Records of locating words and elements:
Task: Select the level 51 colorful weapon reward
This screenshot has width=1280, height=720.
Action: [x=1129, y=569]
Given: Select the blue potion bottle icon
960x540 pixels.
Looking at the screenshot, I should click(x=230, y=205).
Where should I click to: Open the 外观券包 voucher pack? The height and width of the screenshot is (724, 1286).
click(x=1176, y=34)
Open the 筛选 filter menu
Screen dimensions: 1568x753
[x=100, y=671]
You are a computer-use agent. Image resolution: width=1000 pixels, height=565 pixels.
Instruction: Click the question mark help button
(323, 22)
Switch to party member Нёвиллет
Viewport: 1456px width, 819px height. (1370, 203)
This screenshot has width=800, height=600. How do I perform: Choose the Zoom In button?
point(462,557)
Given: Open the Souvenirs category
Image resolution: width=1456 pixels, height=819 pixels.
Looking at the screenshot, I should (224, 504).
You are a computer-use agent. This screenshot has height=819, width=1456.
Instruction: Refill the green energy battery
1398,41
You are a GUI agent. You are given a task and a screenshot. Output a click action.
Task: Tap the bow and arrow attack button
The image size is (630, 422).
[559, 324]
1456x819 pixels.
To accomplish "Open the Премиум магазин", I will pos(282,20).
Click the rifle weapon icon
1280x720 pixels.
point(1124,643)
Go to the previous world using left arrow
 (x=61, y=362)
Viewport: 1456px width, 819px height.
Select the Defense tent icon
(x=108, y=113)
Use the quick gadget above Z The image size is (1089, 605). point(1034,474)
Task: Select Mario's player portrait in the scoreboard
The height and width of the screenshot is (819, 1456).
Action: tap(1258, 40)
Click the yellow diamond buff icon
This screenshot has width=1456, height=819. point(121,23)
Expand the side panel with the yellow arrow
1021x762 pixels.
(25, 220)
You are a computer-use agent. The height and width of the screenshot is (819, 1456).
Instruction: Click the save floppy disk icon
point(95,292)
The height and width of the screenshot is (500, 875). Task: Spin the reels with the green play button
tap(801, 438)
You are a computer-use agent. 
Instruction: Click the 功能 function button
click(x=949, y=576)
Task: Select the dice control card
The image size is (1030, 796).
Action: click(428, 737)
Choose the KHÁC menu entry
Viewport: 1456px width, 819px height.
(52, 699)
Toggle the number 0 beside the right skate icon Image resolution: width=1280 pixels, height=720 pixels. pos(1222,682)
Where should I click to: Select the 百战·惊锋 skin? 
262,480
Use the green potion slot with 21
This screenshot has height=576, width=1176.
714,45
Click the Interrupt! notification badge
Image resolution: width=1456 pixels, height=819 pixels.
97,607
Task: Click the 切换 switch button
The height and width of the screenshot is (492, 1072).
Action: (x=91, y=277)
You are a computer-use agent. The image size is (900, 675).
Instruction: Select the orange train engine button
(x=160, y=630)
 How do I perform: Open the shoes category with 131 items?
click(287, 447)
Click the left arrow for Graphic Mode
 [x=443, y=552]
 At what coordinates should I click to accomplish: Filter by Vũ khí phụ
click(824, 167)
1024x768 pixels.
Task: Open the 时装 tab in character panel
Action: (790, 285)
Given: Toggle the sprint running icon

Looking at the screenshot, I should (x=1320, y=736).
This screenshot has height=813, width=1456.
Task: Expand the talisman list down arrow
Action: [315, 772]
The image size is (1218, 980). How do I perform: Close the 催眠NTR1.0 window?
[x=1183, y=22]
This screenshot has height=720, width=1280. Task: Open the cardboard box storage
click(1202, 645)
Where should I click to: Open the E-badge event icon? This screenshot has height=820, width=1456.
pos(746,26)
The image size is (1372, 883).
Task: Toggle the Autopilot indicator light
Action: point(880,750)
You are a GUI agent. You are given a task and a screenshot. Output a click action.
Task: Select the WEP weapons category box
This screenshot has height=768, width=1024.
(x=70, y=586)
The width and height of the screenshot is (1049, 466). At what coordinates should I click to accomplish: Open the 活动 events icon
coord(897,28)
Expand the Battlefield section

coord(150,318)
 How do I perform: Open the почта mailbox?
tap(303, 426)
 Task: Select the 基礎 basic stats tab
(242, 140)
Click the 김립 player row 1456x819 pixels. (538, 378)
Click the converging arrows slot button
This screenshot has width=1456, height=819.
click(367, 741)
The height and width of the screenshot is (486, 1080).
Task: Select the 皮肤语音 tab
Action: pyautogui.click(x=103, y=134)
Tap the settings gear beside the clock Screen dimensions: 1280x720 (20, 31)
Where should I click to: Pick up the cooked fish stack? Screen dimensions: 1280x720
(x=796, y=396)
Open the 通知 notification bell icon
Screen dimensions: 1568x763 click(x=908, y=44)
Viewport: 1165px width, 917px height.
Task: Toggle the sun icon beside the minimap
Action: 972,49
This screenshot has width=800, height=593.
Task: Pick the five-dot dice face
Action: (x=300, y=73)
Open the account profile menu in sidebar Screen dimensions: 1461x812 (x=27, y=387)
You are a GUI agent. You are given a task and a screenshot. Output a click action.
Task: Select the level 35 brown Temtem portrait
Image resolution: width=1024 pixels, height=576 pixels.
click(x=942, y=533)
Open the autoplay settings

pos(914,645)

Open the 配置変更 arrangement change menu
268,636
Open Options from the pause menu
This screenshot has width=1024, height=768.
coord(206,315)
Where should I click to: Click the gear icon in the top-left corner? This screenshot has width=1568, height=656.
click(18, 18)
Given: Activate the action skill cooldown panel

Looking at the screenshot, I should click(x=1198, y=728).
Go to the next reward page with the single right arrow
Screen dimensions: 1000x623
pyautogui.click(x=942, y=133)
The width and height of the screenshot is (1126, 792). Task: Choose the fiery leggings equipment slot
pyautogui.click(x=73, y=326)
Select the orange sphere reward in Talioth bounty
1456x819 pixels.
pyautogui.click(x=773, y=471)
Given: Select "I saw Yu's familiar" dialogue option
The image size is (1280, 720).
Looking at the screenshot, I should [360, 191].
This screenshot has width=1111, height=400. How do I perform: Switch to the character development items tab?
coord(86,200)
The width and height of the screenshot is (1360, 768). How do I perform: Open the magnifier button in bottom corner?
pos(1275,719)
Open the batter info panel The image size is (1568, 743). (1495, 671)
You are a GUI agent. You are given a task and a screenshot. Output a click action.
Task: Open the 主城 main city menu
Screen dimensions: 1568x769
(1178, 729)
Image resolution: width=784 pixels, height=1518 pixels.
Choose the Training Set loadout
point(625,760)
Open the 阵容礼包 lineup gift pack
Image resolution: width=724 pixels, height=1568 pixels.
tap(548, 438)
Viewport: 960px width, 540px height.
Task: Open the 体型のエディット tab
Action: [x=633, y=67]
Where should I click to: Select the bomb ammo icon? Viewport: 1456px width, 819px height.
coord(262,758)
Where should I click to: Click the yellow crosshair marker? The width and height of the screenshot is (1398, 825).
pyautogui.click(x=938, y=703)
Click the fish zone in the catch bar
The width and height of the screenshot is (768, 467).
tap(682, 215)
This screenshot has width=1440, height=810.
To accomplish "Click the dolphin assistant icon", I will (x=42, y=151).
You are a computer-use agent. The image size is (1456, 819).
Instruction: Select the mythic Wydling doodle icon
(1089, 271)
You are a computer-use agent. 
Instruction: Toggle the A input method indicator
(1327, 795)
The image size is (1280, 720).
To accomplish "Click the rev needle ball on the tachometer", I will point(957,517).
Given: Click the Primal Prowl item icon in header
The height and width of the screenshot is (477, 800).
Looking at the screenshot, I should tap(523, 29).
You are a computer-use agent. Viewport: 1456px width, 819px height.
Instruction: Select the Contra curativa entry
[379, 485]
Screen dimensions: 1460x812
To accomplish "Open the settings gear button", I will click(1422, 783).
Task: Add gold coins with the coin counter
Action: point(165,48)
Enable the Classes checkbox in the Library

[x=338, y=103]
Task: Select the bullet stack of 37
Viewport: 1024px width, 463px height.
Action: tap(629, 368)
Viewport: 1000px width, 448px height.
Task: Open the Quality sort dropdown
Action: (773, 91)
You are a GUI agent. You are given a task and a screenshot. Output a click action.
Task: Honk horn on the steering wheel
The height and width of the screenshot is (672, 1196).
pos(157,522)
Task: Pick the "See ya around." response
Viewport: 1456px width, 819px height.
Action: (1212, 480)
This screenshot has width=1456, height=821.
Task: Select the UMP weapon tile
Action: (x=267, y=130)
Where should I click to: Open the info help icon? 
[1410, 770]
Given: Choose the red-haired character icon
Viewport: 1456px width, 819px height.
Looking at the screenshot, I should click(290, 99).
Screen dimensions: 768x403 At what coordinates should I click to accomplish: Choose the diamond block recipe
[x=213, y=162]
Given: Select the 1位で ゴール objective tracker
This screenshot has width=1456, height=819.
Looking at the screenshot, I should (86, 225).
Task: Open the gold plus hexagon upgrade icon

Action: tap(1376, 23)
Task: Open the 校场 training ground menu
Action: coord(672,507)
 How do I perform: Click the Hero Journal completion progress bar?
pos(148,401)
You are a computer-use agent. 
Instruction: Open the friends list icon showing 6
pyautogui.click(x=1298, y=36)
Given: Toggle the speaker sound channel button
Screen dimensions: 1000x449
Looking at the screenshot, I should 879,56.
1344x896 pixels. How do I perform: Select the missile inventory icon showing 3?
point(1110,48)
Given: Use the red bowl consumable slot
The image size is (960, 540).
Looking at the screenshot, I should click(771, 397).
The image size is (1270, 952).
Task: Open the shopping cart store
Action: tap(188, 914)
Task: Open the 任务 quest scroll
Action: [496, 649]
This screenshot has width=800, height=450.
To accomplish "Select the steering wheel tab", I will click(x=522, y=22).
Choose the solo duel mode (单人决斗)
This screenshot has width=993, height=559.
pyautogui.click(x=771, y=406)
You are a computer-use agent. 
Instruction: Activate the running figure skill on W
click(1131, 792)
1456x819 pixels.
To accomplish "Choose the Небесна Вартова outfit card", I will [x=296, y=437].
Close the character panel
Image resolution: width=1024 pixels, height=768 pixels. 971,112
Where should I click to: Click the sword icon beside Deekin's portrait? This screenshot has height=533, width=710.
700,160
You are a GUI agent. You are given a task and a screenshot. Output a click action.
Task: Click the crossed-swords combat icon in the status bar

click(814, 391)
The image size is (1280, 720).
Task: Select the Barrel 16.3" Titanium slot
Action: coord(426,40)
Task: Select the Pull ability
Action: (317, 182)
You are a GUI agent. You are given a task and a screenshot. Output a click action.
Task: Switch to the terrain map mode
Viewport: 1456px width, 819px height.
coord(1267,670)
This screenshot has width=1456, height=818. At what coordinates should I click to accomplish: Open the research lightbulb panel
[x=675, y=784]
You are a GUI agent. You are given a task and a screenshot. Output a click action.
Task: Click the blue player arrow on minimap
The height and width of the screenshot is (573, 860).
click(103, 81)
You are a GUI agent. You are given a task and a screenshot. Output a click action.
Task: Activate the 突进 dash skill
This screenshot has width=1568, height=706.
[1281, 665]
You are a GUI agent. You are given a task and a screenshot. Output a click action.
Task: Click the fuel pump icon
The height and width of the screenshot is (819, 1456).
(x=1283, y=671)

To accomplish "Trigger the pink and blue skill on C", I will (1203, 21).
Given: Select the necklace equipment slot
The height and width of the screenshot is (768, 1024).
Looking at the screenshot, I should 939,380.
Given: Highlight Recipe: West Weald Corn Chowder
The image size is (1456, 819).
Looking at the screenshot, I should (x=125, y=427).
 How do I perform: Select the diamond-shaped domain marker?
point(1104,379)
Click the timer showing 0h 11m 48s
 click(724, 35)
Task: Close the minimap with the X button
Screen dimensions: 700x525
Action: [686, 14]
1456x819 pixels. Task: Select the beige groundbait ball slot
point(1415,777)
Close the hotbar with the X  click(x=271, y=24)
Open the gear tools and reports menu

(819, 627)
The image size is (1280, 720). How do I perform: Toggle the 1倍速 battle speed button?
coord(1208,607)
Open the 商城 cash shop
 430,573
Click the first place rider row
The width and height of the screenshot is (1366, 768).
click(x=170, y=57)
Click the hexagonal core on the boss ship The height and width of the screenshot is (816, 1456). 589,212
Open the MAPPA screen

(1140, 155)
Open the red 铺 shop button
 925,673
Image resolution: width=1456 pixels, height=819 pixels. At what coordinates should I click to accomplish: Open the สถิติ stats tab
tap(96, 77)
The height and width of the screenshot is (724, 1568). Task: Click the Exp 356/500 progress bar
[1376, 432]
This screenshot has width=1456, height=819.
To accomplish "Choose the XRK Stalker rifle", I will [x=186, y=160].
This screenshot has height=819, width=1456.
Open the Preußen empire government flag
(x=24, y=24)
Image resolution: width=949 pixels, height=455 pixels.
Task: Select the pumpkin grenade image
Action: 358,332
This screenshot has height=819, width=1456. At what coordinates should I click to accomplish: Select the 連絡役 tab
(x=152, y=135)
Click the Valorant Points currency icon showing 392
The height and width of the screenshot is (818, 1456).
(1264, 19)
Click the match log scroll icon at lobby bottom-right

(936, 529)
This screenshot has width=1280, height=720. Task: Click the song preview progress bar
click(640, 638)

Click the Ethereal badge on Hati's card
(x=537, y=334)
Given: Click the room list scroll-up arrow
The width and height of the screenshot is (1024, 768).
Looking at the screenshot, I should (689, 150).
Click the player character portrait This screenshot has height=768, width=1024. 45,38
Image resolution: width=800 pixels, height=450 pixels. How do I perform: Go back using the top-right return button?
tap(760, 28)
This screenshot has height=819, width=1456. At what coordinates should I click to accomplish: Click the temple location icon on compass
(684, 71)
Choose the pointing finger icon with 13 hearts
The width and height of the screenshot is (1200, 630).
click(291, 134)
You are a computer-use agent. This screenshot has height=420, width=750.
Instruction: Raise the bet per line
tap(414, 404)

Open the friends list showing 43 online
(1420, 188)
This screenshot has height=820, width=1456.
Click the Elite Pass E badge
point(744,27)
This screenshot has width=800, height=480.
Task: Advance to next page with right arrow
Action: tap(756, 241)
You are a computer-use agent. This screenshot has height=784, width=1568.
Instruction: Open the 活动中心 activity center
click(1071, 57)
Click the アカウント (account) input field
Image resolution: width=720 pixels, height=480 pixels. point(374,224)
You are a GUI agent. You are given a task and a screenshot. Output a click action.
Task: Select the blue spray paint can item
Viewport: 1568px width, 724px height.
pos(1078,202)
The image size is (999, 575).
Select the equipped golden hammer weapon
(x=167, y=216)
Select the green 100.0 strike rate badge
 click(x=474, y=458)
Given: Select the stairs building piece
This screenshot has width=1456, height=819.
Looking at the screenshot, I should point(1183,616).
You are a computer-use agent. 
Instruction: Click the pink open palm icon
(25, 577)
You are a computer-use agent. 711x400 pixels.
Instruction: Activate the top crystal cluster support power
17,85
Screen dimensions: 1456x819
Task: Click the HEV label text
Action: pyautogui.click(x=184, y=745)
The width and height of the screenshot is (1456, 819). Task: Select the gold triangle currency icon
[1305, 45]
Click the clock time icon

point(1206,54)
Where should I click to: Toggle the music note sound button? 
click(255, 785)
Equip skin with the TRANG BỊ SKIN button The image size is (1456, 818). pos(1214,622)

# What the task asks
Rewrite the lines of the records starting at the line that contains "You are a computer-use agent. Image" and ending at the line that contains "Viewport: 1456px width, 819px height. (1370, 203)", putting "info" in place of "question mark" and keeping everything else the same.

# Answer to this exercise
You are a computer-use agent. Image resolution: width=1000 pixels, height=565 pixels.
Instruction: Click the info help button
(323, 22)
Switch to party member Нёвиллет
Viewport: 1456px width, 819px height. (1370, 203)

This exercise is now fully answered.